"hai sayang."
Keira tak sengaja menjawab panggilan Abel dengan seperti itu. Membuat satu kampus menoleh kepada Keira. Arga apalagi, dia melotot tahu Abel kenal Keira.
"Abel kenal kakaknya dari mana?"
"Tadi di depan, bantu nenek. Abel lari, nenek sesak nafas. Terus kita dibeliin minum. Tapi katanya kakaknya harus masuk ke kelas, ada dosen galak."
Aduh! Mampus Keira. Ruangan kelas itu tuh, bagian dosen ada dibawah, mahasiswanya di atas, melingkar, seperti stadiun. Sekali ngomong, dari bawah itu menggema ke atas. Semua mendengar itu. Apalagi Arganya.
"Oh, dosen galak?"
Arga tak melepaskan pandangannya dari Keira yang duduk di belakang. Abel malah turun. Abel meminta izin kepada papanya untuk duduk di samping kakaknya saja.
"Mau duduk di sana? Abel nanti ganggu tidak?"
"Tidak papa. Janji, kan Abel anak pintar. Tidak mau ganggu. Ya papa?"
Abel sudah turun dari kursi. Keira khawatir Abel jalan ke arah dia. Dia pun berdiri dari kursinya dan mendekati Abel. Keira memberi kode kepada Arga, kalau dia akan menjaga Abel dengan baik.
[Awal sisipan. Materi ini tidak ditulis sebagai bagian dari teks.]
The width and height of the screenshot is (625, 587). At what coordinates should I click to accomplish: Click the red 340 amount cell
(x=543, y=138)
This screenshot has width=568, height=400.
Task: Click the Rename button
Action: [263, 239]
"Abel duduk disini ya. Mau bolpoin sama buku?"
Abel mengangguk. Keira memberikan satu buku dan bolpoin kepada Abel. Abel diam duduk di sebelah Keira. Dia ikut mendengarkan papanya yang sedang materi. Begitu juga dengan Keira. Hingga habis materi hari ini. Waktunya pulang.
"Ok, terima kasih untuk hari ini. Kalau masih ada yang kurang paham, ingin ditanyakan, bisa menemui saya secara pribadi untuk konsultasi soal materi."
"Pak, boleh minta nomer telepon tidak? Buat tanya-tanya dan konsultasi soal pelajaran."
Ada salah satu mahasiswi yang mengangkat tangan. Dia mahasiswi yang terkenal centil di kampus. Arga mengangguk.
"Boleh, tapi tolong chat yang penting ya. Benar-benar hanya membahas materi kuliah. Saya catat dipapan tulis. Silakan simpan."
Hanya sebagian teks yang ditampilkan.